The second day was spent at the Hope Institute.  Founded in 1963 by the Jamaica Cancer Society, the hospital has grown to 45 beds, for patients receiving chemotherapy and radiation and for end-of-life hospice care.  Since patients frequently travel long distances for cancer care in Jamaica, beds are often used to house patients for prolonged courses of treatment.  The wards had clean crisp linens, and the smells of fresh cooked meals in the large recently modernized kitchen wafted through the rooms.  The nurses had an air of easy familiarity with their charges and the atmosphere was upbeat, despite the fact that many of the patients were gravely ill.  I was asked to lecture on several subjects, and given an air conditioned auditorium and three hours which I doubted seriously that I could fill.  As it turned out, the nurses, therapists, residents and students who attended felt comfortable enough to ask questions, and a home cooked midday meal helped pass the time quickly.  My old Resident’s Manual, given to me at Massachusetts General Hospital in 1982 and carried with me for over thirty years as a souvenir, was a major source of interest, because it contained information pertinent to the treatment of patients with the equipment that is available to cancer patients in the public sector of Jamaica, equipment that has long been abandoned or replaced in our own country.
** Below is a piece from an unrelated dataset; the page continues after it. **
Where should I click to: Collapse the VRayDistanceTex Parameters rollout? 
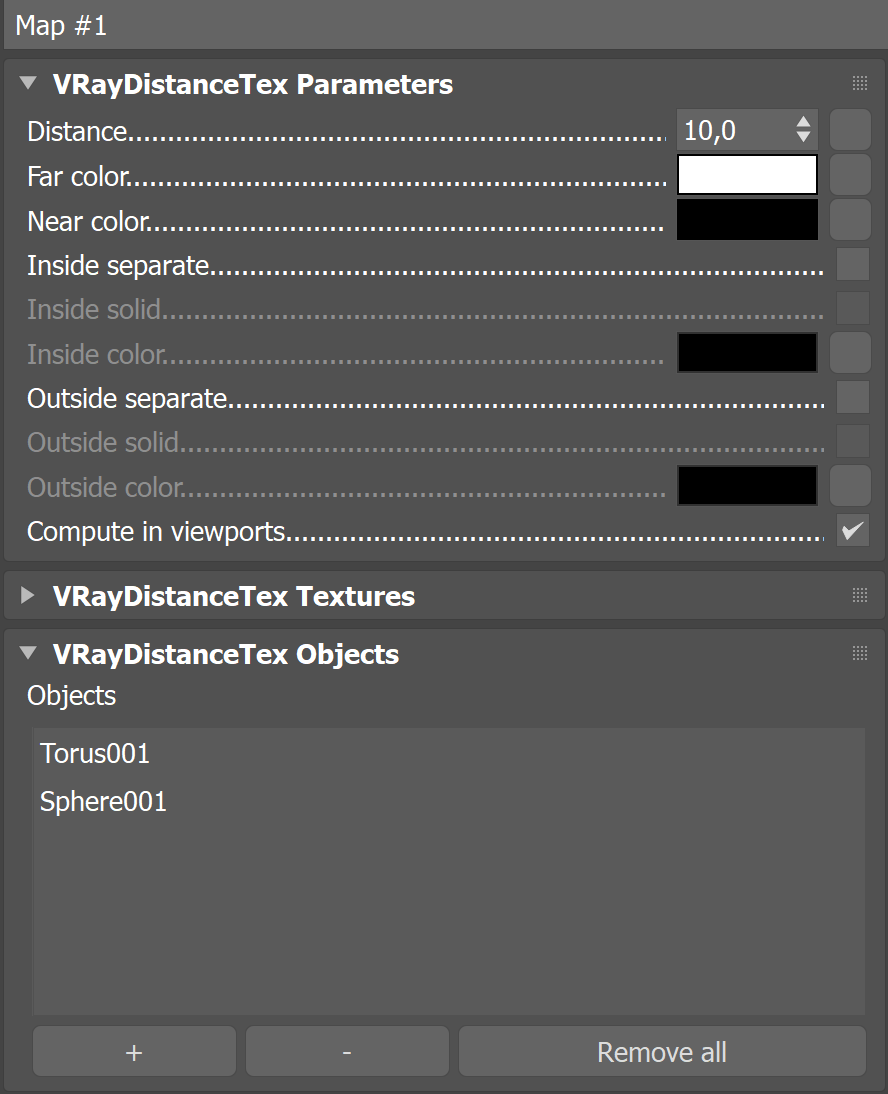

The thing that struck me the most about my experience in Kingston was the fact that despite the human suffering that I saw, in a country short on both technology and morphine, the patients remained hopeful and even cheerful in the face of extreme adversity.  I asked my host, Dr. Spence, how this could be, coming from the land of complainers, myself chief amongst them. She replied, “Most people in Jamaica have a deep faith.  They truly feel that they are in God’s hands, and what will be, will be and only God knows best.”  As I watched her move from bed to bed, giving comfort to the dying with only her soft voice and her cool touch upon their feverish foreheads, I realized something that sometimes I have forgotten in my excitement over the technology that I have available every day, without even thinking about it.  In the end it’s not about the technology at all.  For the most desperate among us, it’s about faith, and about love and human kindness.  For this reminder, I will be forever grateful.